Malaguti, smobilitazione di un mito


CASTEL S.PIETRO TERME (BO), 14 SET. 2011 – Dopo ottant’anni arriva a fine corsa la Moto Malaguti. L’azienda di Castel San Pietro, dopo il blocco della produzione dello scorso aprile, è sul punto di chiudere. Per 160 dipendenti è infatti arrivata la richiesta di mobilità. Al lavoro rimarranno soltanto diciassette impiegati che si occuperanno della parte commerciale.Le speranze di un rilancio della Malaguti sono sempre più ridotte al lumicino. A fine ottobre scade la cassa integrazione straordinaria e l’azienda non ha ancora trovato acquirenti.
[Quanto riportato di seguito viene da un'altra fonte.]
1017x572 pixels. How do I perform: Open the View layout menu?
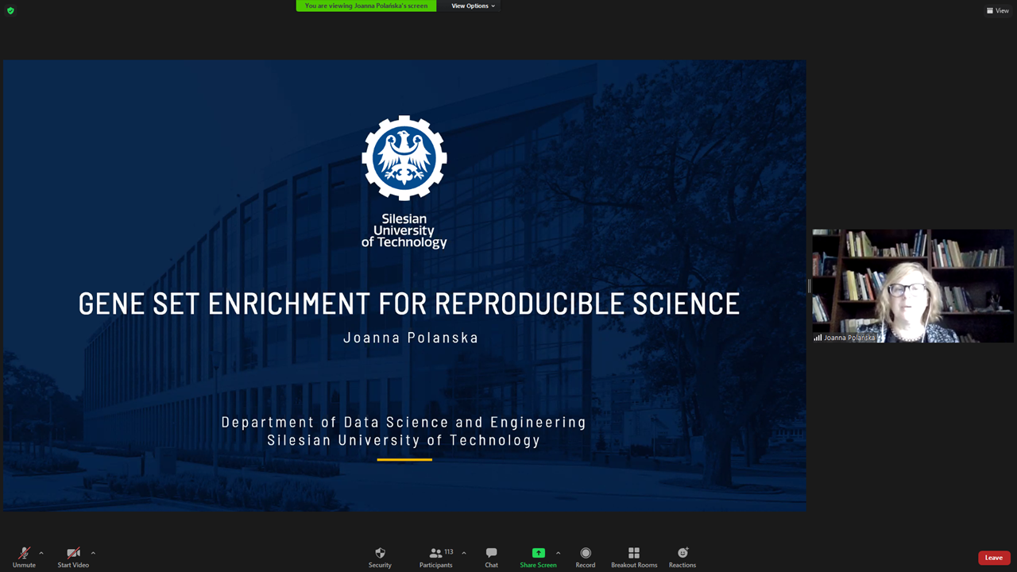pos(998,10)
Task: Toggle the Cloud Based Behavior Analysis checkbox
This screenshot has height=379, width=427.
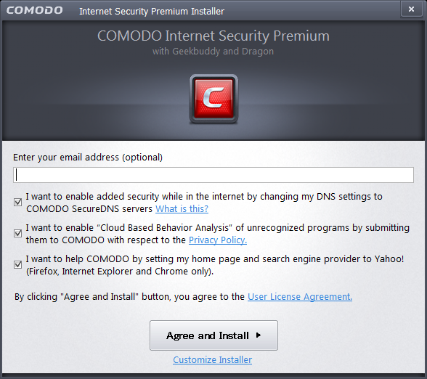Action: [x=18, y=233]
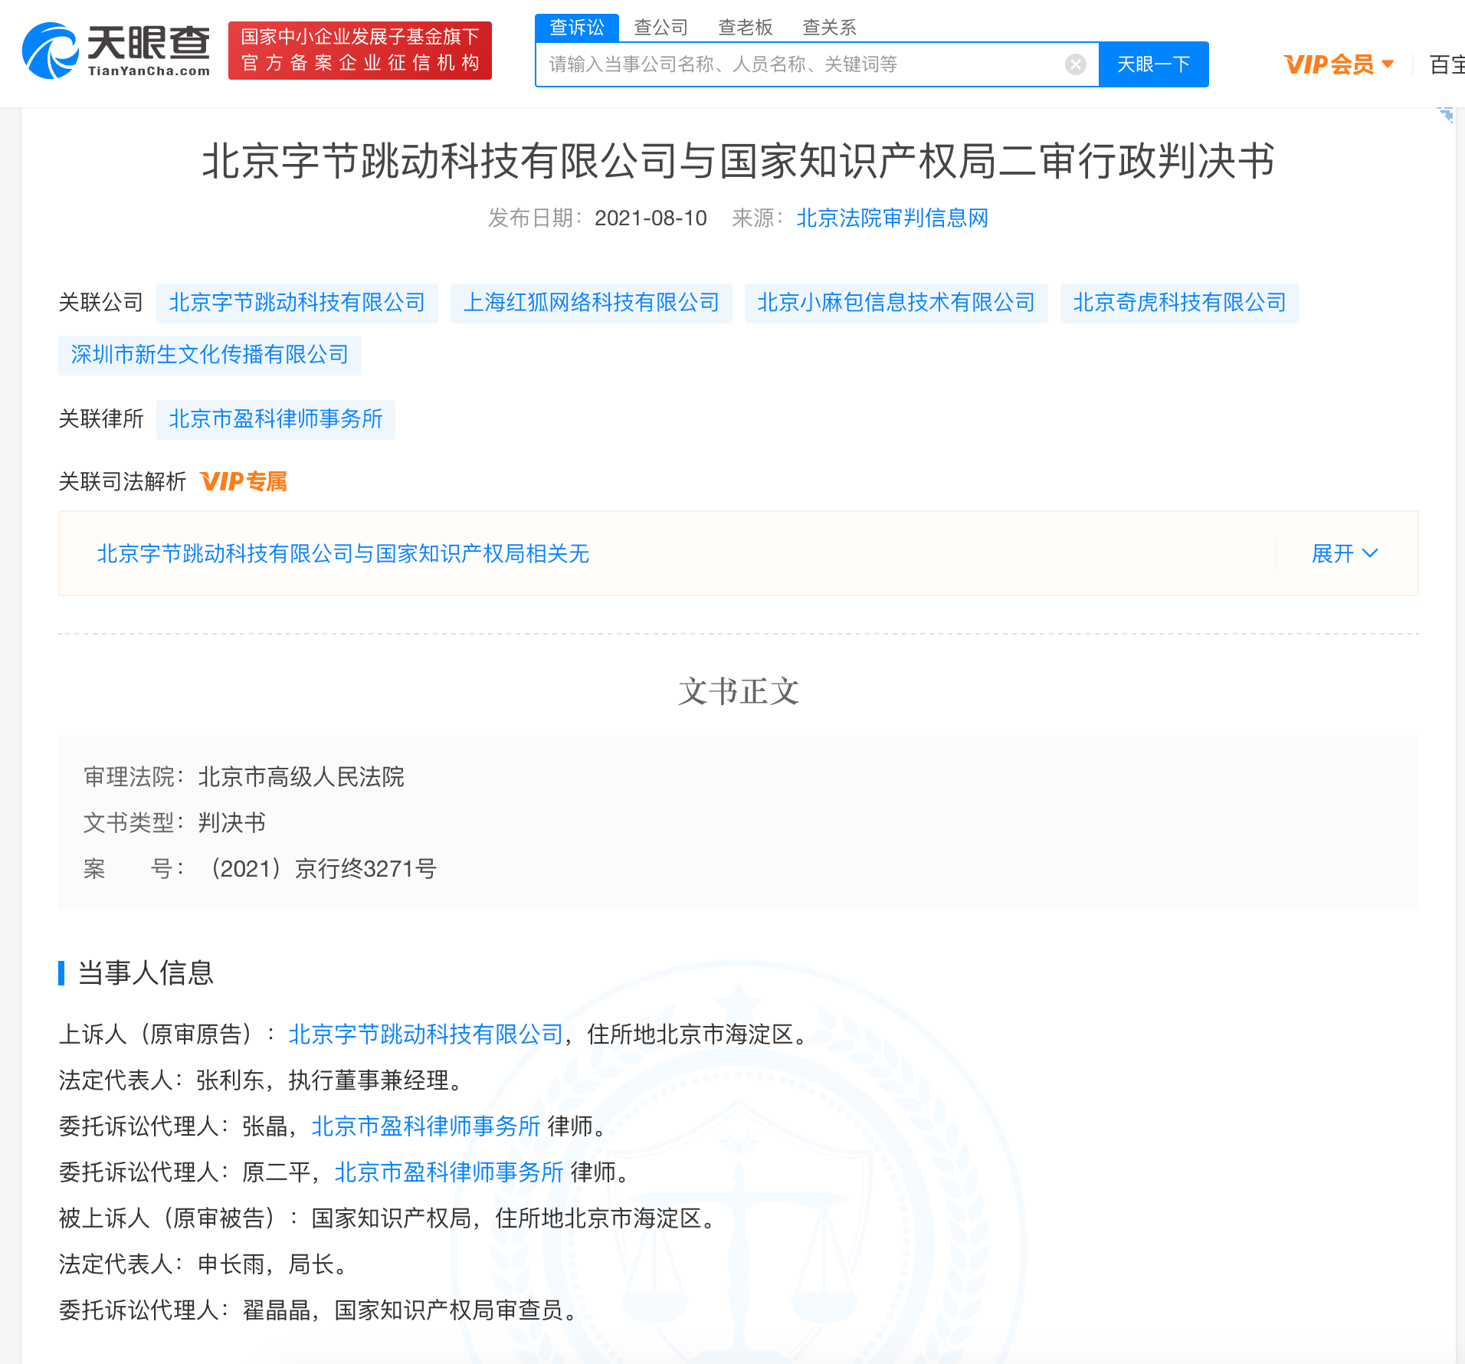Select the 查关系 search tab
1465x1364 pixels.
coord(829,28)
Il risultato di questa disastrosa situazione sarà il licenziamento dei lavoratori per cessazione parziale dell’attività, una procedura che è già stata avviata e partirà agli inizi di novembre.Il capogruppo Fds in Regione, Roberto Sconciaforni, ricorda che lo scorso aprile la produzione era stata bloccata e i lavoratori messi in cassa integrazione. "Se è sicuramente vero che a Bologna la crisi del motociclo è grave – commenta – non si esce però da questa crisi abbandonando i lavoratori, le loro famiglie e le comunità in cui vivono. Servono investimenti su formazione e innovazione del prodotto, cosa che troppo spesso imprenditori locali rinunciano a fare per inseguire facili profitti. Già più volte i sindacati hanno denunciato la grave situazione della Malaguti, proponendo diverse opzioni per rilanciare la produzione, mentre le istituzioni, a partire dalla Regione, si sono pronunciate per salvare i posti di lavoro. E’ necessario che la Regione Emilia-Romagna in tempi brevi convochi il tavolo di crisi coinvolgendo le parti sociali, affinché sia impedito ai proprietari della Malaguti di chiudere".